Love Guru answers, If you have proof that she's cheating on you, don't sit around to continue being taken advantage of -- walk out and keep your self-respect intact. She can't have her cake and eat it too.


vijay1991 asked, My wife was talking to her boy friend for last 8 years.But I came to know after 8 years whihc make me totally lost. She is telling that it was her mistake and she will never talk again. But a sense of faith has been lost. We have 2 kids. Still I doubt that she must be talking to her exboyfriend. What should I do now?

Love Guru answers, Only talking? Or do you think she was having an emotional affair? Maybe she was just talking to him as a friend and not telling you because he's an ex and she knew it would upset you? The only way out of this is to ask her -- ask her why she felt the need to talk to him for nearly a decade and not tell you about it. And if she has feelings for him or it was beyond friendship, you need to re-evaluate your marriage.

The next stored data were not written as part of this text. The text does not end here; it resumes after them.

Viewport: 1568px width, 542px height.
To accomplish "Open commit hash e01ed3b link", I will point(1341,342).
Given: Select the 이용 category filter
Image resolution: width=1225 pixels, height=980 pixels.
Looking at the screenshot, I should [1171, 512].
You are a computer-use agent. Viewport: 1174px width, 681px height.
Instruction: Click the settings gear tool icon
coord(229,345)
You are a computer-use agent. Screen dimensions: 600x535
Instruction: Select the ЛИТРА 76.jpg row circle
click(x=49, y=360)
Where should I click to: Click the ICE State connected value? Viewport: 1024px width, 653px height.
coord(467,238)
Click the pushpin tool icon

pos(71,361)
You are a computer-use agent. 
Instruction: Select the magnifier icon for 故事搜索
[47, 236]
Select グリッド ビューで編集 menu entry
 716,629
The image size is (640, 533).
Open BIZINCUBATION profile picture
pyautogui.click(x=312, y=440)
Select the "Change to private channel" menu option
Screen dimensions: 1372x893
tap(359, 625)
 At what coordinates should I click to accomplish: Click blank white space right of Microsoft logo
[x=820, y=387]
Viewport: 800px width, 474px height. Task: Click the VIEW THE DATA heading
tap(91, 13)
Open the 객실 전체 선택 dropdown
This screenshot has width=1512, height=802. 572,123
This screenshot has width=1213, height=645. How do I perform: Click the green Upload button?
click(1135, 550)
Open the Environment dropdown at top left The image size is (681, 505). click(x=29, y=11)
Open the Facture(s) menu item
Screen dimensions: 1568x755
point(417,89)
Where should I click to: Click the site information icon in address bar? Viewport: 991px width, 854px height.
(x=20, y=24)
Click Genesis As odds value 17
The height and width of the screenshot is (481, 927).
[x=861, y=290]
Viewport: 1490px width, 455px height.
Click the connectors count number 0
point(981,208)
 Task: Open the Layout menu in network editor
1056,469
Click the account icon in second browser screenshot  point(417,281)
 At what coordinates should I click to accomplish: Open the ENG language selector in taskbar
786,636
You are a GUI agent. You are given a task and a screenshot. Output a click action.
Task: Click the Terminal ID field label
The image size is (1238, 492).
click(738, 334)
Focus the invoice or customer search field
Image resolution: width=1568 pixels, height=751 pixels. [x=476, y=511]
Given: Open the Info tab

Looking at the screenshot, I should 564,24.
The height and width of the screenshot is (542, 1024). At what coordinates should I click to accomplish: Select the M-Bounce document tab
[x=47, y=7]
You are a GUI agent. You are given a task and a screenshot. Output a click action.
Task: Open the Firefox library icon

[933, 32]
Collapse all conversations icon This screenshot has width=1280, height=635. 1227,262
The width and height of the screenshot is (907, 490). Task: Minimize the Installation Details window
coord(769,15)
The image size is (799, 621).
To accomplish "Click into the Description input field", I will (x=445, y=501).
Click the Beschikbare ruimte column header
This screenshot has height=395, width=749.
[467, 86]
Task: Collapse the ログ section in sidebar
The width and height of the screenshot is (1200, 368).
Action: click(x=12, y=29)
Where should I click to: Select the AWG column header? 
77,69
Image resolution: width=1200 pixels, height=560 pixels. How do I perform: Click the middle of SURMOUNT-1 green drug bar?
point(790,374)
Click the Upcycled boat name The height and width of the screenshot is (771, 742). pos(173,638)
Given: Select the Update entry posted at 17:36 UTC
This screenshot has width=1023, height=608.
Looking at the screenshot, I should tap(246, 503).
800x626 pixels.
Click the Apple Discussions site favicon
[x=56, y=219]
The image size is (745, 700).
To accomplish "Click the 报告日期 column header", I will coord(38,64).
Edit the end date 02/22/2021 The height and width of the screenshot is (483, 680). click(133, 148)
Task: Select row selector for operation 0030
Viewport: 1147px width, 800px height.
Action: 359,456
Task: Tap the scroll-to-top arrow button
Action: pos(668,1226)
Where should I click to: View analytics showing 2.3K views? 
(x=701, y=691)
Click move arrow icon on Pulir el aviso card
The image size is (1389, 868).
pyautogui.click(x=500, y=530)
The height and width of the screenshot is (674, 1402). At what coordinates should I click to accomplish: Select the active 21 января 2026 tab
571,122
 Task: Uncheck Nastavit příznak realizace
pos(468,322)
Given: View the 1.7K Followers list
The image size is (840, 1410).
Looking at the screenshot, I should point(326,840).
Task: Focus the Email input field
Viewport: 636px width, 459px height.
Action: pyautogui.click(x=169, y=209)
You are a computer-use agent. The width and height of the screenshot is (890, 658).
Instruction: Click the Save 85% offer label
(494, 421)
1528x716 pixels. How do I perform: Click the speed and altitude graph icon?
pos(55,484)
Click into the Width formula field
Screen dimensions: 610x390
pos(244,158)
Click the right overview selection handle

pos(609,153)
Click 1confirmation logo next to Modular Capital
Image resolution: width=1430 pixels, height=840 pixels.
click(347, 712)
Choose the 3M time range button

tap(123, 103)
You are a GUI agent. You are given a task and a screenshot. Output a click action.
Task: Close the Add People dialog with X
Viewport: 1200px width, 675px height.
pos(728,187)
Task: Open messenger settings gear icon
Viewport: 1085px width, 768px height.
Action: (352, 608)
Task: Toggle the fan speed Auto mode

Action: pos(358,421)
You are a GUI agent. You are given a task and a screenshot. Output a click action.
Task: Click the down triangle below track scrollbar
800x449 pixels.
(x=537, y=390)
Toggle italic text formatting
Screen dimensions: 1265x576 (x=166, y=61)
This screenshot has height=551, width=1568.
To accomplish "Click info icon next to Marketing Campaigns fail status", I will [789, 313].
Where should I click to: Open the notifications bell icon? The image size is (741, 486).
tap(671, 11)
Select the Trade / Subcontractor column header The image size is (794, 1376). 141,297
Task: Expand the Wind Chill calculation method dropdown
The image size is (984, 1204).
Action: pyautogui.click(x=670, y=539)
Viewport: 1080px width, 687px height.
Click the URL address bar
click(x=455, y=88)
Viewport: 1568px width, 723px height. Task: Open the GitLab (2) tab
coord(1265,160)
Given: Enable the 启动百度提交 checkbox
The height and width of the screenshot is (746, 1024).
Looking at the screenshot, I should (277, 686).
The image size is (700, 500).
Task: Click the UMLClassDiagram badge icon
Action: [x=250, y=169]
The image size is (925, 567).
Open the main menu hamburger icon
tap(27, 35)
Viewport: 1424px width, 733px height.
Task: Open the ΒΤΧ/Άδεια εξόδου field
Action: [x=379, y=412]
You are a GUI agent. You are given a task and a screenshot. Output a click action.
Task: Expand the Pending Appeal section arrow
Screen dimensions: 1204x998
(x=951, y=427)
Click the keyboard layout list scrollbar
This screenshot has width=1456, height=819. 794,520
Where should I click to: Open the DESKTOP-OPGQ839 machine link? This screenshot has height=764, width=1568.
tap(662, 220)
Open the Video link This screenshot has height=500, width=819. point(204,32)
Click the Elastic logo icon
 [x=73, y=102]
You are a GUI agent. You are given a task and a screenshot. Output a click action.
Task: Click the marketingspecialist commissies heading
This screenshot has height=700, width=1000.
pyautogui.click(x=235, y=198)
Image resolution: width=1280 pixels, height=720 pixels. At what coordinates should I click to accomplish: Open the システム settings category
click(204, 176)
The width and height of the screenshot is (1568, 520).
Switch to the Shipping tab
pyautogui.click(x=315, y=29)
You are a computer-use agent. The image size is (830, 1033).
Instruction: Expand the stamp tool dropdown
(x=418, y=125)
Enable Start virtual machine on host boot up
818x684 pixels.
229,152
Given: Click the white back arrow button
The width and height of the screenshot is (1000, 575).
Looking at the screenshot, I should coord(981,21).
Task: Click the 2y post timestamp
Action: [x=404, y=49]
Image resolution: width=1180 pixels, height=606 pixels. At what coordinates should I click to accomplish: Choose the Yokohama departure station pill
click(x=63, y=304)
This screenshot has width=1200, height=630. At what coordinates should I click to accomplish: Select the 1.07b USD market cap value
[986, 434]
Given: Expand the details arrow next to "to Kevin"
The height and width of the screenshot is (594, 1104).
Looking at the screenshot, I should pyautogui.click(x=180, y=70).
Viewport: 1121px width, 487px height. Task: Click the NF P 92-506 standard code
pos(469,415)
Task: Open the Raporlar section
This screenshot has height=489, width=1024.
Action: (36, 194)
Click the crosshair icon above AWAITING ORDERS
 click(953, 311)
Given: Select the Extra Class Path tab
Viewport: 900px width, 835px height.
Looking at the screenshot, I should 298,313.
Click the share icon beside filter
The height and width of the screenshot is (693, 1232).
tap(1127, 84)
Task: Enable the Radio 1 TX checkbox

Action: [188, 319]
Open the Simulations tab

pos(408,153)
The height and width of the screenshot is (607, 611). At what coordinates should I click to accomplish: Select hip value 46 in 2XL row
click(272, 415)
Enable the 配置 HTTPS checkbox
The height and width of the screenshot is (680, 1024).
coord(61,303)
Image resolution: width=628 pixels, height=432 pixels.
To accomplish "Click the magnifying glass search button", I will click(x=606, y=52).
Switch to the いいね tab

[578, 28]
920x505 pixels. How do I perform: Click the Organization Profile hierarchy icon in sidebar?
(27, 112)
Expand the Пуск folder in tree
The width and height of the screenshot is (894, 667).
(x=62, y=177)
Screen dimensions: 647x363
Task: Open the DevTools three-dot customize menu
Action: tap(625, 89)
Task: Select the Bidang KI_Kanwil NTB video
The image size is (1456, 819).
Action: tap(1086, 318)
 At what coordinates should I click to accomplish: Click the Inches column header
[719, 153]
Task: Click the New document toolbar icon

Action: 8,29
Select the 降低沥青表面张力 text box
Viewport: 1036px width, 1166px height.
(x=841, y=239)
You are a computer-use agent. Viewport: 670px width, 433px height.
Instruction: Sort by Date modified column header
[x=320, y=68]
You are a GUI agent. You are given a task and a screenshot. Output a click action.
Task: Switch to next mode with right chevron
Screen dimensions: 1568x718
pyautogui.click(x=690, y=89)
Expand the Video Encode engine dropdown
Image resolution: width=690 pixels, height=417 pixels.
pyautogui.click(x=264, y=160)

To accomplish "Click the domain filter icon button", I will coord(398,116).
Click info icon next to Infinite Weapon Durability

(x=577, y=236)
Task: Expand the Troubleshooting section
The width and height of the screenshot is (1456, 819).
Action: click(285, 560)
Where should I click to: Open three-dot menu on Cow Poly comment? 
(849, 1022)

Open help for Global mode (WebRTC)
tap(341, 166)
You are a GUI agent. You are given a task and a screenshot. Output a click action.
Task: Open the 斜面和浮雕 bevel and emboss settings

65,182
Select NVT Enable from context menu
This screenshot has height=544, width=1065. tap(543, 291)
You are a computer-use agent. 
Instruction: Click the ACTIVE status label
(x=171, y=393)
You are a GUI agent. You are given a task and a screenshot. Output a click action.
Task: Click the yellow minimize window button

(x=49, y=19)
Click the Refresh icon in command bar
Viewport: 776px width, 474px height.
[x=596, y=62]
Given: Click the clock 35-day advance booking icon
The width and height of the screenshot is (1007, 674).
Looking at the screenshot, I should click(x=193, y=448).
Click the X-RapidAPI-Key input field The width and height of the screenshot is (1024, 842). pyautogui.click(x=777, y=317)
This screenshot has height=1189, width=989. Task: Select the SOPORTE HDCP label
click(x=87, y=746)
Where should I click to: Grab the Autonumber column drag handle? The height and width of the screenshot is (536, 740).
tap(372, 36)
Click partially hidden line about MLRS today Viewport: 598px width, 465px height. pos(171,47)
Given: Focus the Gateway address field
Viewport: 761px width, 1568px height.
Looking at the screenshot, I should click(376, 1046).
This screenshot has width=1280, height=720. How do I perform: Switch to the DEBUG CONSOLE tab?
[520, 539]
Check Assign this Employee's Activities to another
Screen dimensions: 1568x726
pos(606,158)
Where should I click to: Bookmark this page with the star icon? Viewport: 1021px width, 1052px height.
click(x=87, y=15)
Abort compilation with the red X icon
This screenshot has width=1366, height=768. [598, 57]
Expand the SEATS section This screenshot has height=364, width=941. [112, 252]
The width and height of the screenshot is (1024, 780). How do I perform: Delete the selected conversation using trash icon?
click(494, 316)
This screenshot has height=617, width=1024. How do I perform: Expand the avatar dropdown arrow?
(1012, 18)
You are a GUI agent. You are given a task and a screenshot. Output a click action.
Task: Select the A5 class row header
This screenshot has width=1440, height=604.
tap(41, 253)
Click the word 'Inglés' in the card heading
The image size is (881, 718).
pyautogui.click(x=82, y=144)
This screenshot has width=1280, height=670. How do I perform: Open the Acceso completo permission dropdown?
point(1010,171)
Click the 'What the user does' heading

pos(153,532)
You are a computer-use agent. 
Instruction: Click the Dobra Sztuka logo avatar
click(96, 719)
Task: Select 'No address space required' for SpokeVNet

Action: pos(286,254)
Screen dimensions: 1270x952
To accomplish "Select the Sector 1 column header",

nid asked, Thanks for the reply. My parents are not agreeing to my relationship primarily 'coz our horoscope don't match. initially, d problem was luv marrige, as they are quite conservative. Now they say we cud have done, bt now, wont, as horoscopes are not compatible!! i am stuck pathetically!! Bt standing strong as my guy is standing besides me, unshaken.

Love Guru answers, Look, I'm sure that an astrologer can provide some solution that will appease your parents. Visit one with your boyfriend first and tell him/her your problem and ask how s/he can help alleviate your parents' doubts. And if it doesn't work, well, you'll just have to stand up for your decision, won't you?